My first experience with this game was playing it at the house of a childhood friend. I think it is actually his copy that I am in possession of now, but it appears that his copy was actually Blockbuster Video's copy, but that's not my problem. The only thing I remember of the game from playing it back then was that there were hostages, and if you didn't get to them in time, they would explode. Going back to the game now, it is still the only memorable part of the game.

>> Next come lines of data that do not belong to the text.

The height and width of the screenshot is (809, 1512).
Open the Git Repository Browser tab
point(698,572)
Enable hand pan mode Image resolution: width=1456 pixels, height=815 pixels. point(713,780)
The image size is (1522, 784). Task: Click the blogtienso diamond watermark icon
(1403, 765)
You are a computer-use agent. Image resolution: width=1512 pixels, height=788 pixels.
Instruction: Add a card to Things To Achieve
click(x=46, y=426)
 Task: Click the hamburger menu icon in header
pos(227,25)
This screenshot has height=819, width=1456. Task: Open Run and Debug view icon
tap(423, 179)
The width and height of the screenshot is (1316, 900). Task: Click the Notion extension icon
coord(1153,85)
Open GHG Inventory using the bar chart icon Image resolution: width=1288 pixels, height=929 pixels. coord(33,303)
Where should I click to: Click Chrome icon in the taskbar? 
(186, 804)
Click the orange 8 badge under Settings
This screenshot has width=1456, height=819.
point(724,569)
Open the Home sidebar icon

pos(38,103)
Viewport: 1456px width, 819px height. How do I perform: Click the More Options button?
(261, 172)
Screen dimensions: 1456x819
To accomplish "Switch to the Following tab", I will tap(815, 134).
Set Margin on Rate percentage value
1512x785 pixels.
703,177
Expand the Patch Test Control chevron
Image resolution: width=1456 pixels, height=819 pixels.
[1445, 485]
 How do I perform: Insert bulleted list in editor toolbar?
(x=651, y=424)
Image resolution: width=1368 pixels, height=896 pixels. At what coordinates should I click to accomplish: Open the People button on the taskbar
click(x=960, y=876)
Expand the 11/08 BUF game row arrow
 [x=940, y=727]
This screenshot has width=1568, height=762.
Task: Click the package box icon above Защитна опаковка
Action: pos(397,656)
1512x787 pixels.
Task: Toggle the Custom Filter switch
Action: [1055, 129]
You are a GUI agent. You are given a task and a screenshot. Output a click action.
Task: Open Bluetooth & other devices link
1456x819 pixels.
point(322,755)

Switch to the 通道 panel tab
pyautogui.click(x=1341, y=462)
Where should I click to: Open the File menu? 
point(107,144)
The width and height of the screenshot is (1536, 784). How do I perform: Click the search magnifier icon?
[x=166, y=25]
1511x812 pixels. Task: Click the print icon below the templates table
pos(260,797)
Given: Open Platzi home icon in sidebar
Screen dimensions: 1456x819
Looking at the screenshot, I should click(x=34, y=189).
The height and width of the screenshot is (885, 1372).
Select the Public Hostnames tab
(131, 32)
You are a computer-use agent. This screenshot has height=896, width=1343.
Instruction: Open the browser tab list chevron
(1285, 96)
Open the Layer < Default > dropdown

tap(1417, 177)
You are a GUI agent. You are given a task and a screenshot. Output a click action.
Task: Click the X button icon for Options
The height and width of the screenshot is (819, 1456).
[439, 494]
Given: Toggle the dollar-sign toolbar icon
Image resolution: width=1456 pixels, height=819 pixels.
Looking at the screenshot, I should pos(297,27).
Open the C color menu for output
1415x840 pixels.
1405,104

Gotta love digitized photos.
When I was a kid, I hadn't actually seen any Predator  movies, so I didn't know that when the hostages exploded they were actually being killed by the Predator. I just knew that if those three red dots reached the tied up guys, they were screwed. It doesn't help that, as far as I ever got in the game, I never saw the Predator. I don't know if he was cloaked, or just sniping from off-screen, but the only way I knew what he looked like was from the picture on the cartridge's label. A speedrun on Youtube confirms that he was the last boss, which is good because I'd never have gotten to him myself. The game feels more like an isometric version of NARC than a Predator game. Then again, a bunch of Alien Vs. Predator games were beat'em ups, so stuff just didn't have to make sense in the 90's.

The game is pretty bland. You run around shooting drug dealers and saving hostages so that you can move on to the next area where you do the same thing again. Honestly, if you replaced the gang bangers with dinosaurs and the hostages with eggs it would be the same basic game as the SNES Jurassic Park game. JP could have used more eyeballs flying at the screen, that sold games pretty well back then.